Risk-Adjusted Performance

13 of 100

 
Weak
 
Strong
Good
Compared to the overall equity markets, risk-adjusted returns on investments in Great West Goldman Sachs are ranked lower than 13 (%) of all funds and portfolios of funds over the last 90 days. In spite of fairly weak forward-looking indicators, Great-west Goldman may actually be approaching a critical reversion point that can send shares even higher in January 2025.
Fidelity Advisor Sumer 

Risk-Adjusted Performance

20 of 100

 
Weak
 
Strong
Solid
Compared to the overall equity markets, risk-adjusted returns on investments in Fidelity Advisor Sumer are ranked lower than 20 (%) of all funds and portfolios of funds over the last 90 days. In spite of fairly weak forward indicators, Fidelity Advisor showed solid returns over the last few months and may actually be approaching a breakup point.

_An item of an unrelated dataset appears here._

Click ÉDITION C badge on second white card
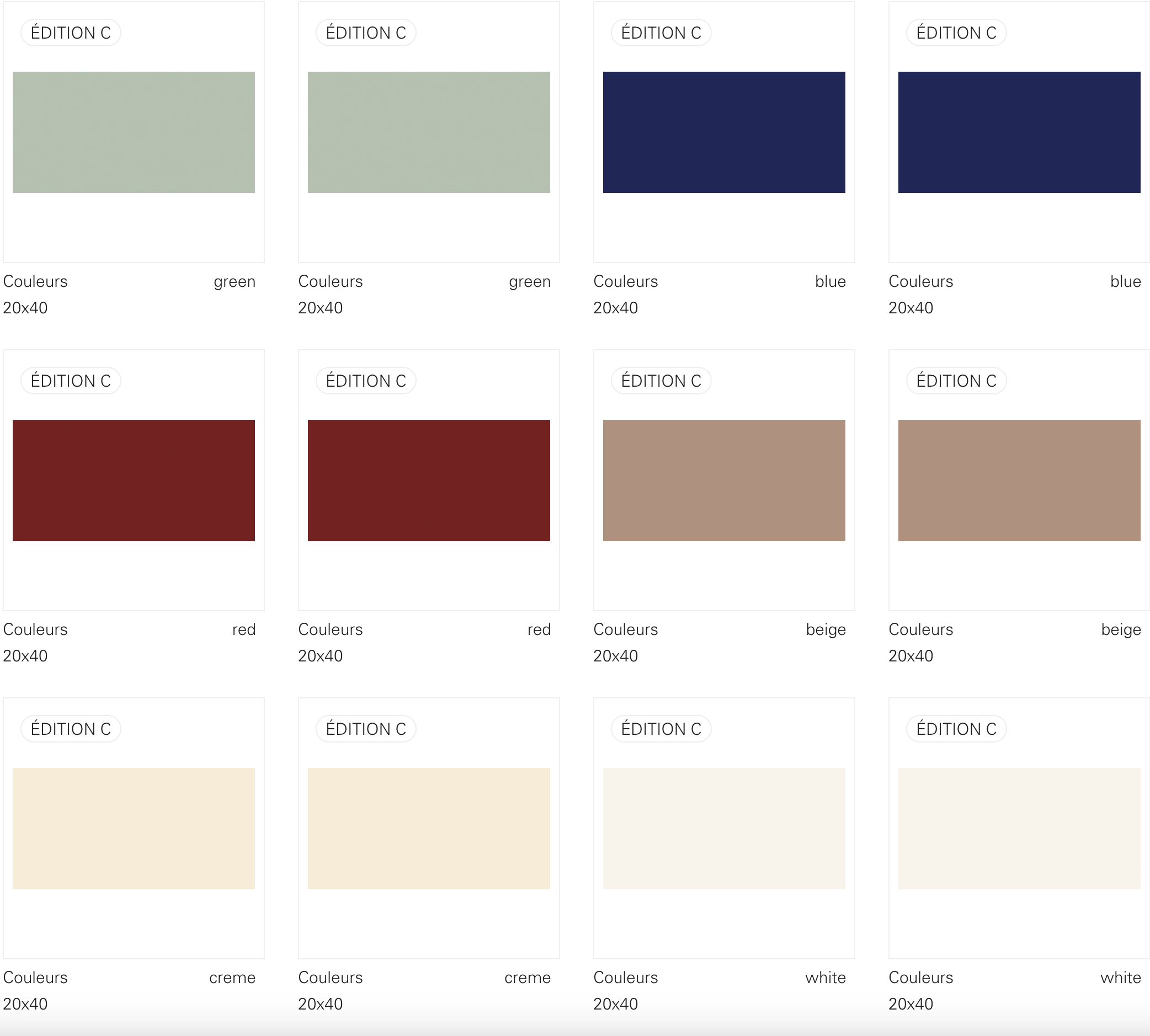This screenshot has width=1150, height=1036. (x=956, y=729)
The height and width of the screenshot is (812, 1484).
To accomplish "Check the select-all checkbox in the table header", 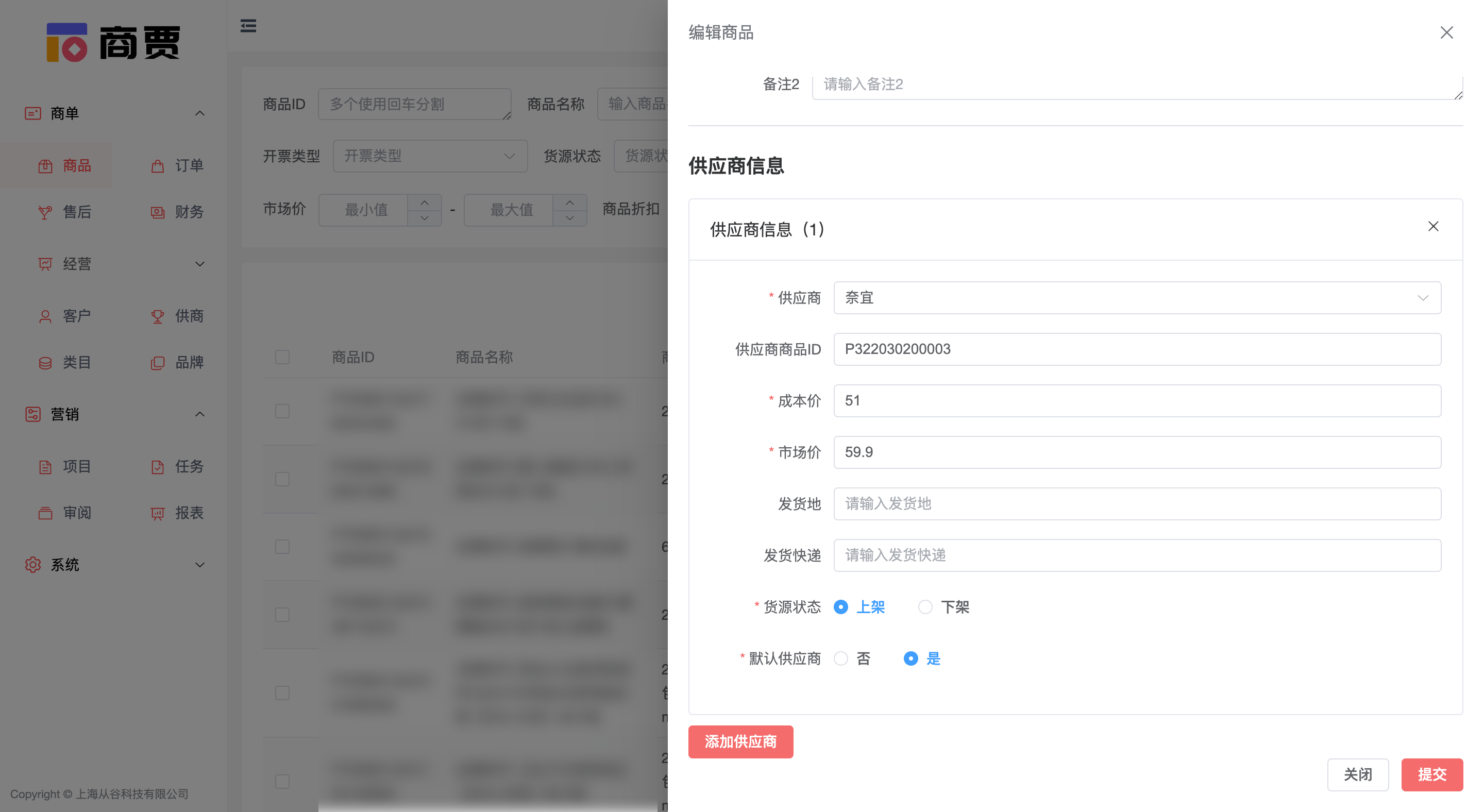I will 282,357.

Great-west Goldman and Fidelity Advisor Volatility Contrast

   Predicted Return Density   
       Returns  

Pair Trading with Great-west Goldman and Fidelity Advisor

The main advantage of trading using opposite Great-west Goldman and Fidelity Advisor positions is that it hedges away some unsystematic risk. Because of two separate transactions, even if Great-west Goldman position performs unexpectedly, Fidelity Advisor can make up some of the losses. Pair trading also minimizes risk from directional movements in the market. For example, if an entire industry or sector drops because of unexpected headlines, the short position in Fidelity Advisor will offset losses from the drop in Fidelity Advisor's long position.
The idea behind Great West Goldman Sachs and Fidelity Advisor Sumer pairs trading is to make the combined position market-neutral, meaning the overall market's direction will not affect its win or loss (or potential downside or upside). This can be achieved by designing a pairs trade with two highly correlated stocks or equities that operate in a similar space or sector, making it possible to obtain profits through simple and relatively low-risk investment.
Check out your portfolio center.
Note that this page's information should be used as a complementary analysis to find the right mix of equity instruments to add to your existing portfolios or create a brand new portfolio. You can also try the Risk-Return Analysis module to view associations between returns expected from investment and the risk you assume.